**EXERCISE BRIEF:**
Pull out each line of the items below that contains the string "heading". Case matters.

>> START STORED DATA

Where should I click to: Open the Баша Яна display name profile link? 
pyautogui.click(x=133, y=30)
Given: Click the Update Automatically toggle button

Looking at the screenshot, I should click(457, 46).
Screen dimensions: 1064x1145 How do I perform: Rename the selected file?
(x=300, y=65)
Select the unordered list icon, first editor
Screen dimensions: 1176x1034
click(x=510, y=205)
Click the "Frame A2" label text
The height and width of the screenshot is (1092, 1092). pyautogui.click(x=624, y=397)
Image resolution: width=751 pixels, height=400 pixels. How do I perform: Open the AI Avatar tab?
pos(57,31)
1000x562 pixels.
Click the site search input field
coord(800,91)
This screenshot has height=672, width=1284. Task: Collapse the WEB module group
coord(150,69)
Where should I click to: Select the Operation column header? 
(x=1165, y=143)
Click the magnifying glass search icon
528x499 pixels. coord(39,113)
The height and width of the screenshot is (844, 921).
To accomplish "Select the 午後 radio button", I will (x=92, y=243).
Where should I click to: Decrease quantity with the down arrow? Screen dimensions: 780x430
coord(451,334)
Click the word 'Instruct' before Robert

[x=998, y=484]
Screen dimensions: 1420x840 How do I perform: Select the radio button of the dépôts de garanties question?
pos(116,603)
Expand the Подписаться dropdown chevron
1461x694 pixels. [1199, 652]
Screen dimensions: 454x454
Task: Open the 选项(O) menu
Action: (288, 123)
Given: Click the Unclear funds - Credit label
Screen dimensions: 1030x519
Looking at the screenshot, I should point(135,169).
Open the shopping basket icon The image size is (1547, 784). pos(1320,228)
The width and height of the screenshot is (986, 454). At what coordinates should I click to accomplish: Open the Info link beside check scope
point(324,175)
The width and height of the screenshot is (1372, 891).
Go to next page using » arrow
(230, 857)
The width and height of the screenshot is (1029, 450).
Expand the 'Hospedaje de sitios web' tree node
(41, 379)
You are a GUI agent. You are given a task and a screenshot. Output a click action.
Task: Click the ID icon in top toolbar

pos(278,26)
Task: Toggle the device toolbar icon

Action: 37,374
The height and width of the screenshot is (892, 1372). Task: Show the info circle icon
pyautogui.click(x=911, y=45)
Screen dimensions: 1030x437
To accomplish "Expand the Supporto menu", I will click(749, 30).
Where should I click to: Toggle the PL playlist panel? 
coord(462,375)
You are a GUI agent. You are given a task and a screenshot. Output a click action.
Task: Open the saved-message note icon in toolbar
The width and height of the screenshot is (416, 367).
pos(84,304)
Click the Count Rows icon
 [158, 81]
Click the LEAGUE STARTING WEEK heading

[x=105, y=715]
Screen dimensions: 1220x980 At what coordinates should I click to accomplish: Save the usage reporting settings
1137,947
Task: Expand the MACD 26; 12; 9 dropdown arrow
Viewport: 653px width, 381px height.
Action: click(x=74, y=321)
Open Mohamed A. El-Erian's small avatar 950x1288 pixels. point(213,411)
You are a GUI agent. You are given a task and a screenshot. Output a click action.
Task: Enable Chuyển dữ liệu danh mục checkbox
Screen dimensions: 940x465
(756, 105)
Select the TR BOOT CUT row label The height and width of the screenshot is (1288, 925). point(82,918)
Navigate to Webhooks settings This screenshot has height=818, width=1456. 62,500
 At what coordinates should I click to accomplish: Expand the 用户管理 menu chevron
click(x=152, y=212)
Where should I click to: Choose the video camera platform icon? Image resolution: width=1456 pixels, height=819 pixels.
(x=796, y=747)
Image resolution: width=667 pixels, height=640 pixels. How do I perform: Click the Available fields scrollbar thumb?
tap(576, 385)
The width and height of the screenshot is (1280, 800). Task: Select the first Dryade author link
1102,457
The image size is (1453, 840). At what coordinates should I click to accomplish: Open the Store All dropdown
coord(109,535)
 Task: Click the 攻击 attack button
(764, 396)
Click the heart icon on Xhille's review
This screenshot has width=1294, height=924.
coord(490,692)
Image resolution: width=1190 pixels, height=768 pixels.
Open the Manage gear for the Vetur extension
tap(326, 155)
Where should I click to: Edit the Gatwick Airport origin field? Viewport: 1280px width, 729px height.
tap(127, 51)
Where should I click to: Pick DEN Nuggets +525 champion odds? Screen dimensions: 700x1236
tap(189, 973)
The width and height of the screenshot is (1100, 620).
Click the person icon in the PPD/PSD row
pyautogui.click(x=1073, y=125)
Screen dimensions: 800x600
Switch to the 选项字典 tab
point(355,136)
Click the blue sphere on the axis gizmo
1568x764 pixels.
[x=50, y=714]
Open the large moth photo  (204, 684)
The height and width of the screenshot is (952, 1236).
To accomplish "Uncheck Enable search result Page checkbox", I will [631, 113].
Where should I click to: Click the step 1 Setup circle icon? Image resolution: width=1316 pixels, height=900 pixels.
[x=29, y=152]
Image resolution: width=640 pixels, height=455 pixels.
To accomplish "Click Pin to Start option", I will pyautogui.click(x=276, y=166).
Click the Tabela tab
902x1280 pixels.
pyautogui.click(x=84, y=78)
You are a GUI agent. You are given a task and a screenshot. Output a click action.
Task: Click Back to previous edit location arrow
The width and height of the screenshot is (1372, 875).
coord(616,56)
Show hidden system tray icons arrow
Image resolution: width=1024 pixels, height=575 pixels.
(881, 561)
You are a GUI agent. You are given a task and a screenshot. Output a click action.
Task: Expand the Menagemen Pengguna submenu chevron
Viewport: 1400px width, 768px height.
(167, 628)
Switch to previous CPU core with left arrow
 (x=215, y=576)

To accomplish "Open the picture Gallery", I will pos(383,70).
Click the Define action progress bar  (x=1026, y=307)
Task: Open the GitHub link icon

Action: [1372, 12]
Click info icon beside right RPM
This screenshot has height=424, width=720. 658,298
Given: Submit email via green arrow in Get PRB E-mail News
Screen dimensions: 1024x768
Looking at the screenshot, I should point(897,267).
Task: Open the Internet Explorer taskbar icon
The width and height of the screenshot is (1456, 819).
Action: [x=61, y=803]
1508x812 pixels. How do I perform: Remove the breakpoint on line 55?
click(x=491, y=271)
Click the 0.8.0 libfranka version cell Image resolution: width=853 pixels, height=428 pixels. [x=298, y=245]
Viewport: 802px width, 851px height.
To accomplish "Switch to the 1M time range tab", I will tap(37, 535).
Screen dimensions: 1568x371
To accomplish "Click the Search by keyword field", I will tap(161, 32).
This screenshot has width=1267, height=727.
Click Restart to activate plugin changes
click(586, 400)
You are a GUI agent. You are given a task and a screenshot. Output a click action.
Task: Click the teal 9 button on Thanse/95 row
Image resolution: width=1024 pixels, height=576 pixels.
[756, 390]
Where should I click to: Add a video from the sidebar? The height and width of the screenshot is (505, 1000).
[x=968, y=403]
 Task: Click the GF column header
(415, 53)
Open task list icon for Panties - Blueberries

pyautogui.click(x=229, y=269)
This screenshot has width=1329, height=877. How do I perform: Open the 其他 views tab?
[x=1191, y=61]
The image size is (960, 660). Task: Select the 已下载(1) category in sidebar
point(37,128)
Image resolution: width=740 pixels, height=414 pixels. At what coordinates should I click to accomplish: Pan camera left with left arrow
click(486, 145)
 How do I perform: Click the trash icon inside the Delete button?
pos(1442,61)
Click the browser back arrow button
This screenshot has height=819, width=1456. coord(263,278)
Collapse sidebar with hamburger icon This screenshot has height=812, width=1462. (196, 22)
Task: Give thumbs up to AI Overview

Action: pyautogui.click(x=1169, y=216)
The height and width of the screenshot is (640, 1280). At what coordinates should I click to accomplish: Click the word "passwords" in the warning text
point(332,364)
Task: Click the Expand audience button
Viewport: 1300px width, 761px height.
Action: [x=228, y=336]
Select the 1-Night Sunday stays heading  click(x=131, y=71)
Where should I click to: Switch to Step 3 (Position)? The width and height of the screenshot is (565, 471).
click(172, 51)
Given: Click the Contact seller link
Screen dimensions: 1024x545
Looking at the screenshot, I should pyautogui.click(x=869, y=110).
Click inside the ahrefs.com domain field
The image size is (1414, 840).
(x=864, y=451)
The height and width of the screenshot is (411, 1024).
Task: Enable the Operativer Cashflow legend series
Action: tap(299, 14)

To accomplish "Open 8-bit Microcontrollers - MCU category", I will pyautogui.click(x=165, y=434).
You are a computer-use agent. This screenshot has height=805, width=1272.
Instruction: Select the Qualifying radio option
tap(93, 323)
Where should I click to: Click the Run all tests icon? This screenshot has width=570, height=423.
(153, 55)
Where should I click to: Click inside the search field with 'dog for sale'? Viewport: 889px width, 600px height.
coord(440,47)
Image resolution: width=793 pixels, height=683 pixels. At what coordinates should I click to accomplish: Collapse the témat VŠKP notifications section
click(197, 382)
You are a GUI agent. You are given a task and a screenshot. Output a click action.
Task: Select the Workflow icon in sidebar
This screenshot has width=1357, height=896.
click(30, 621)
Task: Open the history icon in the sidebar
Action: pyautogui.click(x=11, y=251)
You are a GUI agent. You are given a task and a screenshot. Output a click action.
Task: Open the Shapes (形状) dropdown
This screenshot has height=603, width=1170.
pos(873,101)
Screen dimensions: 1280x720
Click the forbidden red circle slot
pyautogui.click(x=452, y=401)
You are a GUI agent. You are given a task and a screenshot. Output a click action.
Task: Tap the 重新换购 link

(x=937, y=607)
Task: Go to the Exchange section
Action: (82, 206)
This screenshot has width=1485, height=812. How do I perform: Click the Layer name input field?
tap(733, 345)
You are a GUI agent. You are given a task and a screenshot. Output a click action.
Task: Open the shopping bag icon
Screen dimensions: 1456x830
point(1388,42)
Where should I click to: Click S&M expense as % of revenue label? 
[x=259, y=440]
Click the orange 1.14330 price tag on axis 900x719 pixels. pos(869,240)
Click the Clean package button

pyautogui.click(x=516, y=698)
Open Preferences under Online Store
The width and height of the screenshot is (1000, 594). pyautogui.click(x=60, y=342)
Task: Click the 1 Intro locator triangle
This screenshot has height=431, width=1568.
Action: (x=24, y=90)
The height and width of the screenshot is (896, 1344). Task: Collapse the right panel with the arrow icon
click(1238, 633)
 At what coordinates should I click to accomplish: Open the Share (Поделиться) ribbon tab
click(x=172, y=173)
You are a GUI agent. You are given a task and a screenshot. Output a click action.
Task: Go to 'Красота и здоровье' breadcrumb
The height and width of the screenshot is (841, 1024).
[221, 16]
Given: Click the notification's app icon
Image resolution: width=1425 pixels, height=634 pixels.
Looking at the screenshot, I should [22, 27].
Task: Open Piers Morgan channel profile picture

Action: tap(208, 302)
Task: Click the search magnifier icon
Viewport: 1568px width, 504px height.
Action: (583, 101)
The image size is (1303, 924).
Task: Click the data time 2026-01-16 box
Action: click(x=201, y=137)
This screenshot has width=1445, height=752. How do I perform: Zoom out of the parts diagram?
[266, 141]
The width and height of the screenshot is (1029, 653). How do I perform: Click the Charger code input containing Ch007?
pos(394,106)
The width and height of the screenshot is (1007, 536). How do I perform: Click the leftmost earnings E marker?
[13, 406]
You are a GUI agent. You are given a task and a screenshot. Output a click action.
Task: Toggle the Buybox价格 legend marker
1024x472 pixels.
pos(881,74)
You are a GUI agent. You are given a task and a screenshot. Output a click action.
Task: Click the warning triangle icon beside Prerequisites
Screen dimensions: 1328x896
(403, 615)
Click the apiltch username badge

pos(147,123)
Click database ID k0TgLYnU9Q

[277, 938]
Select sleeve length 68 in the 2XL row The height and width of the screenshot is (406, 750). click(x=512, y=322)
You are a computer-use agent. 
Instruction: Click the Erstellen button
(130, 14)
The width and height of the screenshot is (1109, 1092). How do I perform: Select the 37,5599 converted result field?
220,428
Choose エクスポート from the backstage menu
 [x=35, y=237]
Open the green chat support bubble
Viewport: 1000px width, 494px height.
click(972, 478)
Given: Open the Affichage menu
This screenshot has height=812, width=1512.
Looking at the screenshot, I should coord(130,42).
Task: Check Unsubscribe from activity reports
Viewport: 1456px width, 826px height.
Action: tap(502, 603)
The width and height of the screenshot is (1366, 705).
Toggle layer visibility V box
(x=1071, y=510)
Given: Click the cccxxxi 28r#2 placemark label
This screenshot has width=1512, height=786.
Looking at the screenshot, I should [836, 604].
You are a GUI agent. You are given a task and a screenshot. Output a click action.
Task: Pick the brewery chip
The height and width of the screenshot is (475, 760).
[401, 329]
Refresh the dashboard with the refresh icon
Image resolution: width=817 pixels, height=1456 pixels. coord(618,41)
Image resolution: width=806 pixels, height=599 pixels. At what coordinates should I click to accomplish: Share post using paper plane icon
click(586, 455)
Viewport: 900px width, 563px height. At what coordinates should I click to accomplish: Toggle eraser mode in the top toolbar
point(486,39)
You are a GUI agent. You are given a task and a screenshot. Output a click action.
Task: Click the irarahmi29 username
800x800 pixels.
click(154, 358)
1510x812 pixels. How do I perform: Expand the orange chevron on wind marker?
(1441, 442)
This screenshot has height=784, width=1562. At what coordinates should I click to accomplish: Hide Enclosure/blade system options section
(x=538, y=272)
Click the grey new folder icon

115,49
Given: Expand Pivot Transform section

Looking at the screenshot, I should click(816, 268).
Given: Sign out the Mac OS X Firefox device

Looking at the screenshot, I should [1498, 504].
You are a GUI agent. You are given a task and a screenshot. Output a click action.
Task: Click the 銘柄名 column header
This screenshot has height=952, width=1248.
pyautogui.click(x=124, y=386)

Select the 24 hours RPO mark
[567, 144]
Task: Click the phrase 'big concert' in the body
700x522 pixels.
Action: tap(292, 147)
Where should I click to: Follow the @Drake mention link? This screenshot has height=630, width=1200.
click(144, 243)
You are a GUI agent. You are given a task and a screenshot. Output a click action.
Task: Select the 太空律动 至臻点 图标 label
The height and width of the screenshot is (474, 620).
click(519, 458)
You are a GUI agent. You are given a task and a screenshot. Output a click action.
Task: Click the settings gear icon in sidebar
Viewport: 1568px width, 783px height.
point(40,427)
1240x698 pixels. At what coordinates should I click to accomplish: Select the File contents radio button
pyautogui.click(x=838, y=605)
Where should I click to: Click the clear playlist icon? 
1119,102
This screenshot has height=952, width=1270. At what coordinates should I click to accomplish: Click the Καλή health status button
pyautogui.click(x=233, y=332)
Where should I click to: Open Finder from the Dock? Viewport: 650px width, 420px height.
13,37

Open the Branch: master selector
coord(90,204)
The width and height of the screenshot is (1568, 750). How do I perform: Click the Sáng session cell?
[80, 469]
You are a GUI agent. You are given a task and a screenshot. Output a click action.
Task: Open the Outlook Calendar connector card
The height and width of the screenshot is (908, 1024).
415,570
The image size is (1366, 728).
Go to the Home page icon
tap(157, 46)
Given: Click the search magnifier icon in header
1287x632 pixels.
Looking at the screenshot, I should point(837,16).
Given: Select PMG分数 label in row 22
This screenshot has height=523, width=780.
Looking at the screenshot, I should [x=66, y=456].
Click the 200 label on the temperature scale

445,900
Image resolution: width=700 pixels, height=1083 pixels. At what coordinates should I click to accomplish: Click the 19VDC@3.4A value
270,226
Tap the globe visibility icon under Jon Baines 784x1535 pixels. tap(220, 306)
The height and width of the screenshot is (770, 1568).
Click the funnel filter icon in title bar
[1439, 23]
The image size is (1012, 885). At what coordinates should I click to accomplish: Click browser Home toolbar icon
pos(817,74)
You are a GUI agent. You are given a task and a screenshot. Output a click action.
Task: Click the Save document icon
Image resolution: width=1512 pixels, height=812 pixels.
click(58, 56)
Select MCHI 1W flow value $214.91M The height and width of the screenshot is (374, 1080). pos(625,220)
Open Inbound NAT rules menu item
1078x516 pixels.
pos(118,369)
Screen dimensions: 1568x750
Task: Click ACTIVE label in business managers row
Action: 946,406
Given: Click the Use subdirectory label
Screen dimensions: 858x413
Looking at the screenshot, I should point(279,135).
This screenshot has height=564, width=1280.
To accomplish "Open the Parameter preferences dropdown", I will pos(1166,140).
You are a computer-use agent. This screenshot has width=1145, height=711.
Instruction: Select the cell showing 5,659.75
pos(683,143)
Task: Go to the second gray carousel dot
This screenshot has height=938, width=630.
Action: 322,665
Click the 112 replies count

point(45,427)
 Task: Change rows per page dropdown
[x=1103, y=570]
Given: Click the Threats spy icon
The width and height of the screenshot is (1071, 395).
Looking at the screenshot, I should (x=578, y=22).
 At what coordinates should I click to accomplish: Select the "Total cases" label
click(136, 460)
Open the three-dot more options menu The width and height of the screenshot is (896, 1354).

>> END STORED DATA

**COMPLETE ANSWER:**
Click the LEAGUE STARTING WEEK heading
Select the 1-Night Sunday stays heading  click(x=131, y=71)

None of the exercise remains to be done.